Bm has instilled in all the SD's that if dad is not buying everything you want ,catering to your every need, rescuing you from every self imposed mess you get yourself into and worshipping the ground you walk on then he doesn't love you. The older two are a mess because he started saying no to them. Now they cry abandonment by daddy. They are 23 and 21 :?
With SD12 he has a chance to be a parent to her and help her become a responsible adult. But BM tries to sabatoge every step of the way.
We deal with this issue
We deal with this issue constantly. Have a 13 yr old SS his lousy BM pays for NOTHING. No clothes, no sports, no fees, no toys, no electronics no child support absolutely ZIP. So as the people who provided everything we would get completely livid when we had to watch things that we paid for leave our house to be eaten at her place. Her house is especially fond of cell phone chargers, expensive headphones, and trendy jackets (all items that she uses...hhhmmmmmm). My hubby is has resigned himself to the fact that this is just how things are and SS is old enough to control his own packing and making sure that he has what he needs. I on the other hand cannot stand it, I hate so much about her, I hate that her house is stocked with things that WE pay for and not only that but it comes back dirty, broken, bleached you name it. She doesn't pay for it why the f*%$ would she take care of it. I swear that she does it on purpose.

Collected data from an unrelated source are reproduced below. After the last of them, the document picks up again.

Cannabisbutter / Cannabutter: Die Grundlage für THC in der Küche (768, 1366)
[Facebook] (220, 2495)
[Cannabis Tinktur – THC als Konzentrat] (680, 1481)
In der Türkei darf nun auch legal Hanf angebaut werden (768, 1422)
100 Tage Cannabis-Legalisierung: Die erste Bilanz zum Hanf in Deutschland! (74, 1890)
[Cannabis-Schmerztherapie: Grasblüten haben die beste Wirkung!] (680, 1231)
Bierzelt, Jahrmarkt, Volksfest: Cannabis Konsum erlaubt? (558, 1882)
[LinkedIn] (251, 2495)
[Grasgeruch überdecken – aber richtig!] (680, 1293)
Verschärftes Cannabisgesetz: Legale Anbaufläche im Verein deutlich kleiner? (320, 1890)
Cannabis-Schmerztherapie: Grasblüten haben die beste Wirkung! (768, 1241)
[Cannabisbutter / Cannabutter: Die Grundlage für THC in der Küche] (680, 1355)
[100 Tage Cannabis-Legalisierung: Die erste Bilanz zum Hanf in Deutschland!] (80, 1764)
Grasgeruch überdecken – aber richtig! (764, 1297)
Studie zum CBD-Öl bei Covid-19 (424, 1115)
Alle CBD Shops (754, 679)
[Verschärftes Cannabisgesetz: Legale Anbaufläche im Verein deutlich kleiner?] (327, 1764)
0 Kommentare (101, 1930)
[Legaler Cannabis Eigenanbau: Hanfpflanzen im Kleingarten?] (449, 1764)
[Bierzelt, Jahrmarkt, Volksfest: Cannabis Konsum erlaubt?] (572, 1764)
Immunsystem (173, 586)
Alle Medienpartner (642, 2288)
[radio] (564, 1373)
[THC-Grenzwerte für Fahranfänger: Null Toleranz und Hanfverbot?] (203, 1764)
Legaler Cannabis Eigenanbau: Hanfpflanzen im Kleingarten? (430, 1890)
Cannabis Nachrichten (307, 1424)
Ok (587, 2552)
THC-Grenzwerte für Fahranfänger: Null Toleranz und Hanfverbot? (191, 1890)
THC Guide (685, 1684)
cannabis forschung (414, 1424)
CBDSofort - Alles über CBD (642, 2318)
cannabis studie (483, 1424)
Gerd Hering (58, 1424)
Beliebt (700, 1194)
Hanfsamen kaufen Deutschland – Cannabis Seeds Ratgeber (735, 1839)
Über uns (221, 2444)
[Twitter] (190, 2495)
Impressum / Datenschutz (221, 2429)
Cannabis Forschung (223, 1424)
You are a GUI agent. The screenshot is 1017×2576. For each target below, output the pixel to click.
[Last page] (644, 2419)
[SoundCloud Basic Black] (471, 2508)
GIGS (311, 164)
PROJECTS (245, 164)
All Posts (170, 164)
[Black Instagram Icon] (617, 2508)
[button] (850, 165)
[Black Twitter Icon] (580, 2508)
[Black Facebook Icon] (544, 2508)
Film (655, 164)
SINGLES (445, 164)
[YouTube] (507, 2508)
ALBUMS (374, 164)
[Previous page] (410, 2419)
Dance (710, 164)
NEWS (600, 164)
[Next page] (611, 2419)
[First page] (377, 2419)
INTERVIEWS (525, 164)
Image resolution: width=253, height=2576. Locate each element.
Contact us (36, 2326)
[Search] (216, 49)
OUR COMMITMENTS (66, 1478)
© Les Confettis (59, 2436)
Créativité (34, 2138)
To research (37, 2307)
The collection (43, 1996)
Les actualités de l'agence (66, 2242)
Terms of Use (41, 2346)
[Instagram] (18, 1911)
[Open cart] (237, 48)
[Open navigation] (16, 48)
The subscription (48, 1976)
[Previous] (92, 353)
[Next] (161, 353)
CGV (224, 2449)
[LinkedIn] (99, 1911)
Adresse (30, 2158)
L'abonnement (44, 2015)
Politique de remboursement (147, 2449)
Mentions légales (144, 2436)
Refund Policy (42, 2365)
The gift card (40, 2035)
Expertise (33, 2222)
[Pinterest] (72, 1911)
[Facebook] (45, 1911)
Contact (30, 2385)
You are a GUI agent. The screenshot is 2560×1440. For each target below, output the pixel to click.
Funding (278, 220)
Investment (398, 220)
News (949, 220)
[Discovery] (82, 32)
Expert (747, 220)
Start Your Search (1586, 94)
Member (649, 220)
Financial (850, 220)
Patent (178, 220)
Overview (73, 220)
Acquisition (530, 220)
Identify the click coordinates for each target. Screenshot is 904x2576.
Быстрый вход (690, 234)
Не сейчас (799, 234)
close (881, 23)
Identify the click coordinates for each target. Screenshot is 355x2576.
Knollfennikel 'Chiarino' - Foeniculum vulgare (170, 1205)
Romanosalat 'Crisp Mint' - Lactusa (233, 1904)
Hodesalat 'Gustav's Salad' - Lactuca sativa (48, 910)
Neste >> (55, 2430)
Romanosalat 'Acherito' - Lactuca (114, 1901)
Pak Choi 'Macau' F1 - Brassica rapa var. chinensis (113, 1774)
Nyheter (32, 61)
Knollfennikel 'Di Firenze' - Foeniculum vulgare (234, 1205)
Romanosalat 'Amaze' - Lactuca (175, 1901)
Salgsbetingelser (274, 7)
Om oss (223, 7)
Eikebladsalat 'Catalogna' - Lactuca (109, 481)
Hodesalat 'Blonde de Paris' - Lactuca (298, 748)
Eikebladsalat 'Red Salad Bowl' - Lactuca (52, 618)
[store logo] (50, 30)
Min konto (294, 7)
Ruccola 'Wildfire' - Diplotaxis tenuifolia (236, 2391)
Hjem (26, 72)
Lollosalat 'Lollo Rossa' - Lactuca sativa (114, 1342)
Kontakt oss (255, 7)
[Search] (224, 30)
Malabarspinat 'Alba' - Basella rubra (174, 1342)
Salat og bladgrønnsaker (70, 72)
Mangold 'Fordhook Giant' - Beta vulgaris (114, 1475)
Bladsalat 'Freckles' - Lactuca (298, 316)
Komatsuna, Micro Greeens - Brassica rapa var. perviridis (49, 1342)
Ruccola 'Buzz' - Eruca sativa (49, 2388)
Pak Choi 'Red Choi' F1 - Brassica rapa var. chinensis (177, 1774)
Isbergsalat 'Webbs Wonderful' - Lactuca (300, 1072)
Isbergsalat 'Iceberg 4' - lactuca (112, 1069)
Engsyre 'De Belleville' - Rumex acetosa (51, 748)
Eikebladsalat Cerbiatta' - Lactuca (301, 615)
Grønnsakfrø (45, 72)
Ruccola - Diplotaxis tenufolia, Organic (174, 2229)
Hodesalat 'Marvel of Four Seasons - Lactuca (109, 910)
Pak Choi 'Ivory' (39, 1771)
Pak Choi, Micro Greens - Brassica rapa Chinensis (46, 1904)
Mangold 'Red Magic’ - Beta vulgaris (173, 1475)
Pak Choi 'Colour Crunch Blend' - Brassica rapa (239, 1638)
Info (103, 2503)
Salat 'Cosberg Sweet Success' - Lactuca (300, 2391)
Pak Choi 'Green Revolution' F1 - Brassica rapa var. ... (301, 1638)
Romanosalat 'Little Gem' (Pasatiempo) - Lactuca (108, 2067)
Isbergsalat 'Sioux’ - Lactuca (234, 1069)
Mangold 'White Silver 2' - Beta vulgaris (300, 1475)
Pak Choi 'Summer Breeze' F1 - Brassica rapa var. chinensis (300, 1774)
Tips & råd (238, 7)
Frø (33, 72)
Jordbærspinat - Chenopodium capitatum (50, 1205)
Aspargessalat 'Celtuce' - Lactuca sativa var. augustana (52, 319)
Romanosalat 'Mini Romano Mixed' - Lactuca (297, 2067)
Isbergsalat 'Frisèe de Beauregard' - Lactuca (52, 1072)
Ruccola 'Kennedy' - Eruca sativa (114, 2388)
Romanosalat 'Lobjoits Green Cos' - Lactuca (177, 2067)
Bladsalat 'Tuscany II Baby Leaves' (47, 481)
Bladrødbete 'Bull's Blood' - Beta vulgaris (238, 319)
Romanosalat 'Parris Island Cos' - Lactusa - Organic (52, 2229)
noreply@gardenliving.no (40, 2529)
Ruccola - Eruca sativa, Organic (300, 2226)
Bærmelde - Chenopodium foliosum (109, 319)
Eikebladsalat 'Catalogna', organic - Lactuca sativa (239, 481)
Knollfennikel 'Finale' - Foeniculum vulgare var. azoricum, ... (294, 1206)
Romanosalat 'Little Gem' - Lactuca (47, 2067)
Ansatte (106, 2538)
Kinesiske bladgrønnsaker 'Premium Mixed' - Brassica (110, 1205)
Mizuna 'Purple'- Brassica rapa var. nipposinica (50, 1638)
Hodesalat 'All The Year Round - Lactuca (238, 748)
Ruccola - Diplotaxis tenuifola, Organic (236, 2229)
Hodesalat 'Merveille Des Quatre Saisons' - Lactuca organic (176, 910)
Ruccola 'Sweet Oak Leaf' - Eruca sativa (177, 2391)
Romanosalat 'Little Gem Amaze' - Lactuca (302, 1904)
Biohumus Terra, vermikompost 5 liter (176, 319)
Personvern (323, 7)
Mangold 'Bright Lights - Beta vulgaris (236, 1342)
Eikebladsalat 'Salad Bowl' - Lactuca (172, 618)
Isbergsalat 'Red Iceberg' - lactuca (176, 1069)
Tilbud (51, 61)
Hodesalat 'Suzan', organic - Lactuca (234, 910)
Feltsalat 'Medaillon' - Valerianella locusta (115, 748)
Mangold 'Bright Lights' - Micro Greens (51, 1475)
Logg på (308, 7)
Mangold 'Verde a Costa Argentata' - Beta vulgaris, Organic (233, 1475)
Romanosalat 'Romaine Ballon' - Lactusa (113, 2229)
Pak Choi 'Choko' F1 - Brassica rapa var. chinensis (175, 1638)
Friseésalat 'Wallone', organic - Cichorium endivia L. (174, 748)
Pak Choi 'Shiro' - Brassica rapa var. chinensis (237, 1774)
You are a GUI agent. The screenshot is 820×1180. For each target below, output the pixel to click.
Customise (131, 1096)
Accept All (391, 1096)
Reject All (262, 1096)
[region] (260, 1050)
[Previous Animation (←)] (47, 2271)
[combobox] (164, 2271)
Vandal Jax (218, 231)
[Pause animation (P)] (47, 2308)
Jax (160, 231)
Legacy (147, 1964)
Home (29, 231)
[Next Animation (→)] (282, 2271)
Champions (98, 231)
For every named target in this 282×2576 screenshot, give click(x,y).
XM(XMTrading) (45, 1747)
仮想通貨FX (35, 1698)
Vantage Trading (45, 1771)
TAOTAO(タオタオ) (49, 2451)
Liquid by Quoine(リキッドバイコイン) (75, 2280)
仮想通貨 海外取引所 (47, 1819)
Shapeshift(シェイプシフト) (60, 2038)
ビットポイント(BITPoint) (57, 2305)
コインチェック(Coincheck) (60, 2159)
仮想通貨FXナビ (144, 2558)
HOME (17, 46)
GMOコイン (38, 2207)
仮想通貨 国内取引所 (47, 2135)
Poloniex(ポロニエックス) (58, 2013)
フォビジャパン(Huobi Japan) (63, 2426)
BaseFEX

I have no quams about buying things for my SS, I like nice things and do not mind providing for my SS. But I do mind a whole hell of a lot when the things that I pay for are not at MY HOUSE. I expressed to my hubby and SS many times that I absolutely will not have things that I pay for end up at her house or I will no longer buy SS ANYTHING EVER period.
SS kept taking whatever he pleased to her house with no regard for my dislike of this. So I got in the habit of asking him out of the blue for certain things that I purchased (knowing full well that it had made its way to her house) well well that learned him his lesson when not only did he have to call his BM and make her bring these things to our house immediately and get in a huge fight with him but being caught being a dunce and having my generosity taken away for months on end was enough to teach him.
Its an uphill battle but we're getting there. Good luck to you.